*** Opening Data for review ***
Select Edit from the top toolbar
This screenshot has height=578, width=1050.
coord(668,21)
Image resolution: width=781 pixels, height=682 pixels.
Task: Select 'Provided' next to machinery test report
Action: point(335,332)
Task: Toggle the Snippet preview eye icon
*** Closing Data for review ***
Exercise instructions: With nothing left out, print the data above exactly.

Answer box:
Select Edit from the top toolbar
This screenshot has height=578, width=1050.
coord(668,21)
Image resolution: width=781 pixels, height=682 pixels.
Task: Select 'Provided' next to machinery test report
Action: point(335,332)
Task: Toggle the Snippet preview eye icon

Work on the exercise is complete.